## Given text
=-=-=-=-=

We are just at the start of a new era, where a world that must decarbonise quickly will find that the raw materials & metals required for the electric vehicle and renewable energy revolution are often found in the deep oceans and mid-ocean ridges, largely in areas beyond national jurisdiction. New kinds of machinery, new methods of autonomous survey, mineral extraction and seabed remediation will be developed and deployed in the next ten years. All of this activity generates data – metocean conditions for offshore operations and safe helicopter and drone operations; benthic biodata for seabed assessment and risk mitigation; full-ocean-depth oceanographic measurements so that robots can operate safely at 6000 metres and beyond, new cabled observatories, subsea communications and recharging points.
Our members will be developing systems that allow autonomous surface vessels to navigate safely even if satellite navigation systems are being actively jammed or tampered with, we’ll be deploying sensors that will monitor sediment plumes from subsea mining activities, we’ll operate the most advanced and safest possible offshore plant to make hydrogen fuels, to bury carbon dioxide, even to re-stock the oceans with ranched finfish species. It’s an exciting time to be involved in offshore industry.

=-=-=-=-=

## Source excerpt
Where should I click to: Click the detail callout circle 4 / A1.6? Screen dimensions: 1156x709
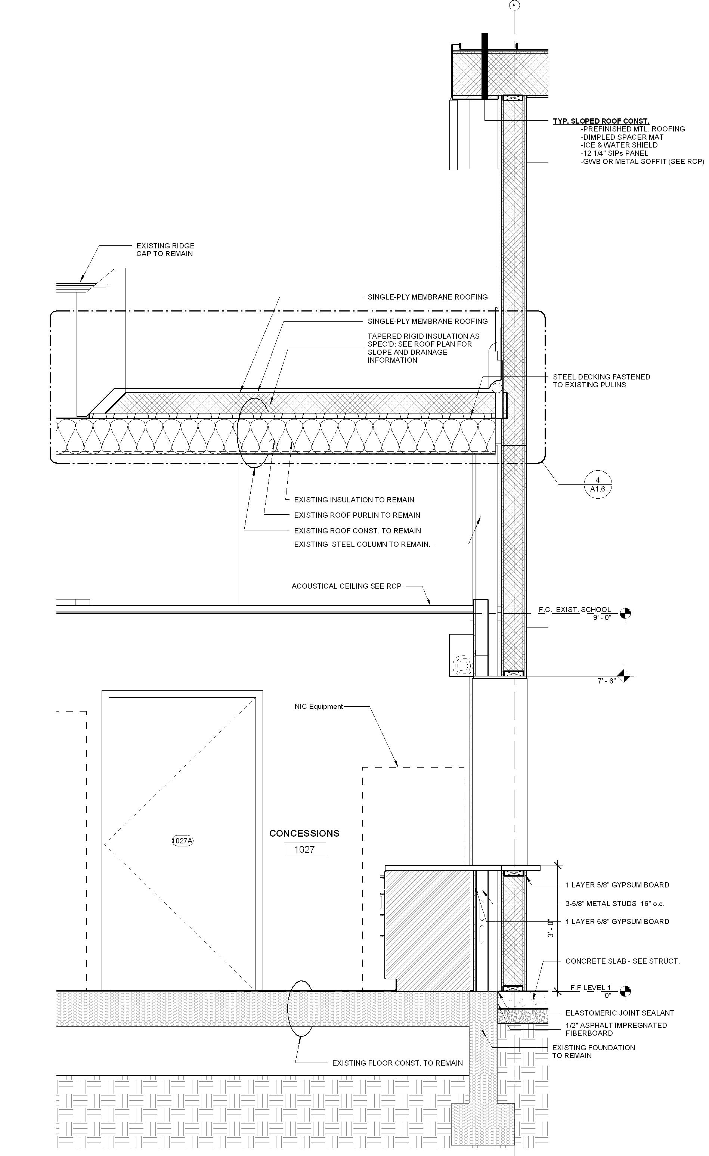597,484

=-=-=-=-=

## Problem details
In the text on offshore industry, where are the raw materials and metals needed for the electric vehicle and renewable energy revolution often found?

## Final result
In the deep oceans and mid-ocean ridges, largely in areas beyond national jurisdiction.